→ **INSTRUCTIONS TO FOLLOW**:
Reproduce nothing but the closing run of lines: the line with "2020年2月 (17, 569)" and each line that follows it to the end of the data.

***** DATASET RECORDS

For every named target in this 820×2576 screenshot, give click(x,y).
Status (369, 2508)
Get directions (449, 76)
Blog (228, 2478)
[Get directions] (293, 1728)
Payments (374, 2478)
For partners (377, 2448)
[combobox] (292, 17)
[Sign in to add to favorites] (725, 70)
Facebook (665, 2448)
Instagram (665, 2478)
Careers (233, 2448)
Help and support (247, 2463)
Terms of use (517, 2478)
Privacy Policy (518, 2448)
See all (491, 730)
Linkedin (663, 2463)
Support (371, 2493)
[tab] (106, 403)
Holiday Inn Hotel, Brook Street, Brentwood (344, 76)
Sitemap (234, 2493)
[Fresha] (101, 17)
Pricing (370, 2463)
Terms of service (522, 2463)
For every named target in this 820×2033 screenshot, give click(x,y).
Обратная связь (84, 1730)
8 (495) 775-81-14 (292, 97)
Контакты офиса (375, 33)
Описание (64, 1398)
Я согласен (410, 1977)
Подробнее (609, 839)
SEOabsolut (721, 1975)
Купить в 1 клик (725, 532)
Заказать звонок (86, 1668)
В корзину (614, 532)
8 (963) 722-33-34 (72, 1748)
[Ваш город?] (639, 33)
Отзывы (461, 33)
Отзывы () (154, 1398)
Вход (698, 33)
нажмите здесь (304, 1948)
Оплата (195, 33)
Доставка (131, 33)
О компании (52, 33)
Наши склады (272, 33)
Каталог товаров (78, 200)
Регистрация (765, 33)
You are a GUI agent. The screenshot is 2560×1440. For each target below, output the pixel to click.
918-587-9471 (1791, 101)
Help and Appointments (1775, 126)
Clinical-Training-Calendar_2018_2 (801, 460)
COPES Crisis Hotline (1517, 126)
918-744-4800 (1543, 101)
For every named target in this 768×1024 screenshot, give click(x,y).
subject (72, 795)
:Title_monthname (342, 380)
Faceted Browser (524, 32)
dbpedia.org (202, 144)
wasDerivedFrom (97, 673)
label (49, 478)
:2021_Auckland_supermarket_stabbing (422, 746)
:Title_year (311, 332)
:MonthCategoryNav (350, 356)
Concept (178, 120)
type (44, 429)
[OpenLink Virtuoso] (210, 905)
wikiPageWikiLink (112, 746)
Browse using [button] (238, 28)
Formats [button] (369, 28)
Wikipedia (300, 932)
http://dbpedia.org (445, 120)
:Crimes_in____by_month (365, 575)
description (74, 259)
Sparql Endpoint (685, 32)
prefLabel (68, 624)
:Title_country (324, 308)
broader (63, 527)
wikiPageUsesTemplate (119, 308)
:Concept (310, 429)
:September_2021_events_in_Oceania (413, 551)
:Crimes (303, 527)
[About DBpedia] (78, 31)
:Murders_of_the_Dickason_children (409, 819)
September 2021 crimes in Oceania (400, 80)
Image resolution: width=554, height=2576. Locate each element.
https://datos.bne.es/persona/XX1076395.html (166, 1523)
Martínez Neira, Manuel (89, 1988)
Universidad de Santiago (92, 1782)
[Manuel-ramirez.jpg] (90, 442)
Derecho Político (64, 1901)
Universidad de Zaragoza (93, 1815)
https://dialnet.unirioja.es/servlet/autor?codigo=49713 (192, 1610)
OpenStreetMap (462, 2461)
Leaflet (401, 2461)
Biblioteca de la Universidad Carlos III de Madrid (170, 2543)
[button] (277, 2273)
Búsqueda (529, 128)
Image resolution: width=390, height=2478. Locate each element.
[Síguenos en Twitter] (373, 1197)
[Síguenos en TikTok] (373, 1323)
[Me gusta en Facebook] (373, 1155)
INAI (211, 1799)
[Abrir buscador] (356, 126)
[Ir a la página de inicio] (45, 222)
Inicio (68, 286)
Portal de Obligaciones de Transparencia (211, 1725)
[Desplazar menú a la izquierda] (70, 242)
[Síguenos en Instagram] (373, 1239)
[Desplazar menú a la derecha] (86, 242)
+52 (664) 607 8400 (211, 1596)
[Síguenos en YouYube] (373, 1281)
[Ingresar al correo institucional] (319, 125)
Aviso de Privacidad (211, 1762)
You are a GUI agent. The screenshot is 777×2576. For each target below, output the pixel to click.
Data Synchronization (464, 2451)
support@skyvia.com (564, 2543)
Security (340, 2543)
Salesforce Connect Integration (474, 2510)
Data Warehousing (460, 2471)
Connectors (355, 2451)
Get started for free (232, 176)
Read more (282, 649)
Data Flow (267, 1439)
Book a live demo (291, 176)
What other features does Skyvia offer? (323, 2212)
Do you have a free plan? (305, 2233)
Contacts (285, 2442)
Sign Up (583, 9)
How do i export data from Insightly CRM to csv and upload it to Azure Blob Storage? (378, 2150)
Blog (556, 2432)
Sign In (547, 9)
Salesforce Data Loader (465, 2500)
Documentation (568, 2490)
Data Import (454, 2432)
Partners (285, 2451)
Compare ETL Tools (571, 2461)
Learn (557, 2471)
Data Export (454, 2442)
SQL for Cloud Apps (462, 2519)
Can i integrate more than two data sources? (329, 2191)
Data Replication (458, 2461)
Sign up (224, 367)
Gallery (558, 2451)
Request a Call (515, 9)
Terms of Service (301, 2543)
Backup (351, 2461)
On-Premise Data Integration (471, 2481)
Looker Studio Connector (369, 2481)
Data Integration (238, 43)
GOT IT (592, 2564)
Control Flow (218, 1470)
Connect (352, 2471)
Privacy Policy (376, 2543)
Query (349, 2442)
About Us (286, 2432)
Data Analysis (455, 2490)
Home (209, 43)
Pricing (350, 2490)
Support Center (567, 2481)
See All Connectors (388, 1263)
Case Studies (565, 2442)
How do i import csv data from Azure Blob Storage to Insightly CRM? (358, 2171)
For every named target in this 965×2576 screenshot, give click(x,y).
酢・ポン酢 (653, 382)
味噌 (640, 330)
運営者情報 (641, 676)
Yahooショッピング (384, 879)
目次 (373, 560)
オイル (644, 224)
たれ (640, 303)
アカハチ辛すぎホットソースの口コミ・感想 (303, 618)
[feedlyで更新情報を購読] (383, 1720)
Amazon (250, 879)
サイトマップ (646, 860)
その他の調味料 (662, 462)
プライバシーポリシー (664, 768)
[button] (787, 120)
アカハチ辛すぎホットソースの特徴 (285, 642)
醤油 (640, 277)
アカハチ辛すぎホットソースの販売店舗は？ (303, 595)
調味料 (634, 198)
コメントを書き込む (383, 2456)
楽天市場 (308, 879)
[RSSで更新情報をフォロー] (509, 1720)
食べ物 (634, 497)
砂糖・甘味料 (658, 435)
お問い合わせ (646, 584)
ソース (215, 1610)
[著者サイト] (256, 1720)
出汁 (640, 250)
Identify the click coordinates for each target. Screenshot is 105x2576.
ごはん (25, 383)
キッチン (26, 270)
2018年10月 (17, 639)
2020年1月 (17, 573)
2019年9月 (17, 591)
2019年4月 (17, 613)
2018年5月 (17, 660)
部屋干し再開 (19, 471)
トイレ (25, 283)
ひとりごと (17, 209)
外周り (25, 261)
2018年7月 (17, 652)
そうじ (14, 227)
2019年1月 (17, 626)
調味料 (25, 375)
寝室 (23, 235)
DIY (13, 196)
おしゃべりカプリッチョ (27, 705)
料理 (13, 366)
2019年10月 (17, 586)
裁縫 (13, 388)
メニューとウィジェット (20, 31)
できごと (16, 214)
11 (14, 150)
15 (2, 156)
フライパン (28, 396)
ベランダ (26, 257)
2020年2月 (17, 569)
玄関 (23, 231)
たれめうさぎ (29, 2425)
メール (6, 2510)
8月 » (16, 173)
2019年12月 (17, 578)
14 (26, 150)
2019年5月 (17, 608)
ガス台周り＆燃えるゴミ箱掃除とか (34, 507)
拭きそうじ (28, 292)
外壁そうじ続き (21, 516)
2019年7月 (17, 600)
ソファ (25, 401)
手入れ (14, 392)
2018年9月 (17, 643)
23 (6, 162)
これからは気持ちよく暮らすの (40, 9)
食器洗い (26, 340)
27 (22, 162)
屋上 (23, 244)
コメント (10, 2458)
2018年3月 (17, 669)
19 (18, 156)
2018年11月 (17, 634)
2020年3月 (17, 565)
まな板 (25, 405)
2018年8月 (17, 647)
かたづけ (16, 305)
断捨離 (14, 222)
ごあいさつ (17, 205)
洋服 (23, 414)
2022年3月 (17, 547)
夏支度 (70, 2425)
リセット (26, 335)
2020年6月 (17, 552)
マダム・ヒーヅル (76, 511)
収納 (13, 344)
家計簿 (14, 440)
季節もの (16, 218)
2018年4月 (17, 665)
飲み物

**********

→ **WORKED SOLUTION**:
2020年2月 (17, 569)
玄関 (23, 231)
たれめうさぎ (29, 2425)
メール (6, 2510)
8月 » (16, 173)
2019年12月 (17, 578)
14 (26, 150)
2019年5月 (17, 608)
ガス台周り＆燃えるゴミ箱掃除とか (34, 507)
拭きそうじ (28, 292)
外壁そうじ続き (21, 516)
2019年7月 (17, 600)
ソファ (25, 401)
手入れ (14, 392)
2018年9月 (17, 643)
23 (6, 162)
これからは気持ちよく暮らすの (40, 9)
食器洗い (26, 340)
27 (22, 162)
屋上 (23, 244)
コメント (10, 2458)
2018年3月 (17, 669)
19 (18, 156)
2018年11月 (17, 634)
2020年3月 (17, 565)
まな板 (25, 405)
2018年8月 (17, 647)
かたづけ (16, 305)
断捨離 (14, 222)
ごあいさつ (17, 205)
洋服 (23, 414)
2022年3月 (17, 547)
夏支度 (70, 2425)
リセット (26, 335)
2020年6月 (17, 552)
マダム・ヒーヅル (76, 511)
収納 (13, 344)
家計簿 (14, 440)
季節もの (16, 218)
2018年4月 (17, 665)
飲み物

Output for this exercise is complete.